• DESCRIPTION OF THE TASK
With pictures left out, retype exactly the lines from the one containing "You are a GUI" through the final line of the entries.

(Dataset entries)
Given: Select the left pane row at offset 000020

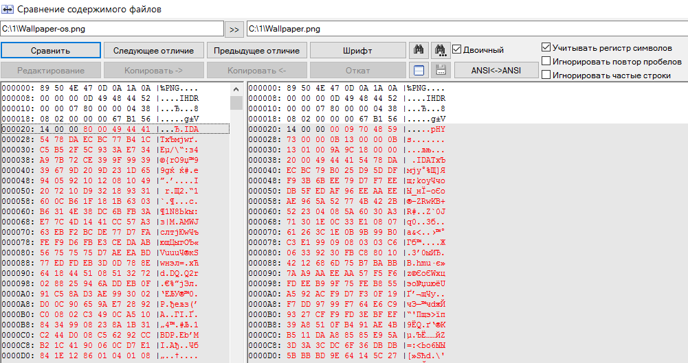Looking at the screenshot, I should coord(114,129).
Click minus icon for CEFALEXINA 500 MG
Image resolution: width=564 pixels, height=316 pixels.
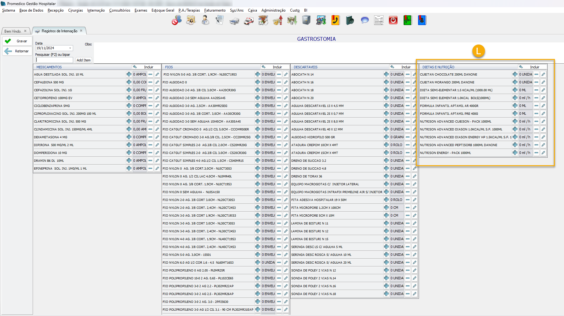tap(150, 82)
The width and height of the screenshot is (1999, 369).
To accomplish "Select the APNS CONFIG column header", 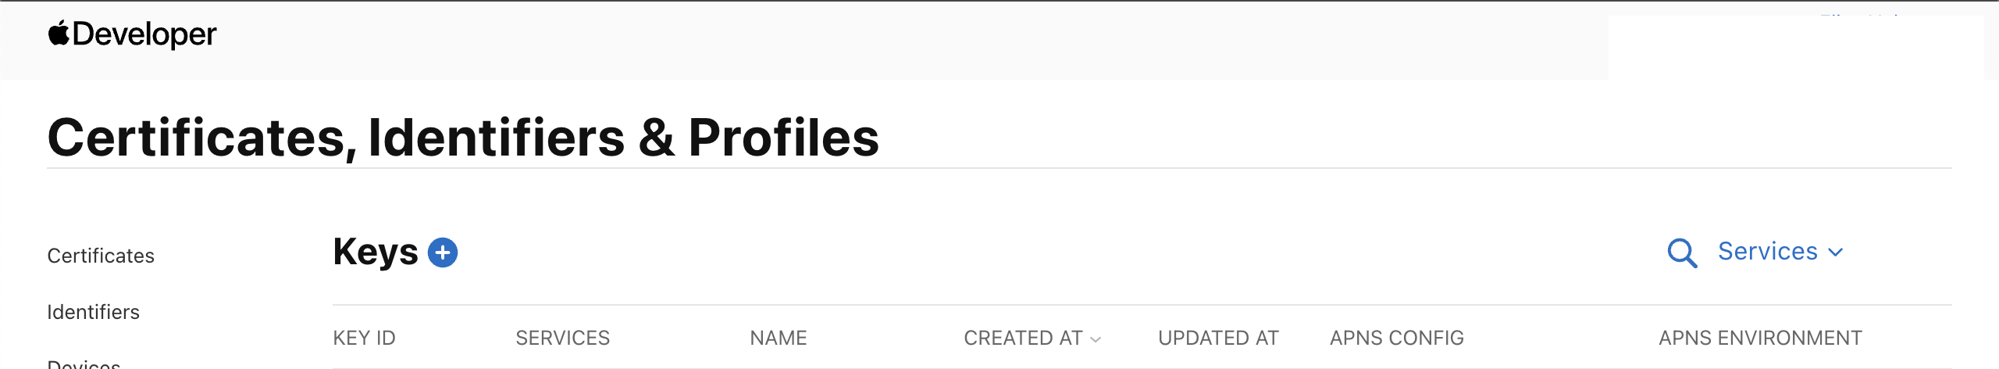I will click(1396, 338).
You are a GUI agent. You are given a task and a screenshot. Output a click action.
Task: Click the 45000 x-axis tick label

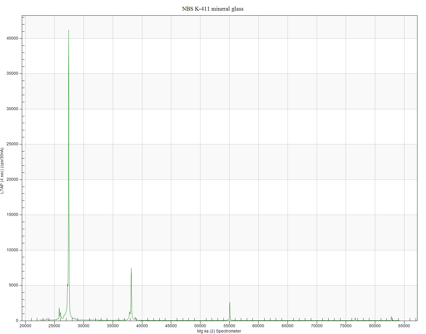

• TASK OUTPUT
You are a GUI agent. You are given a task and a screenshot. Output a click action.
Task: Click the 45000 x-axis tick label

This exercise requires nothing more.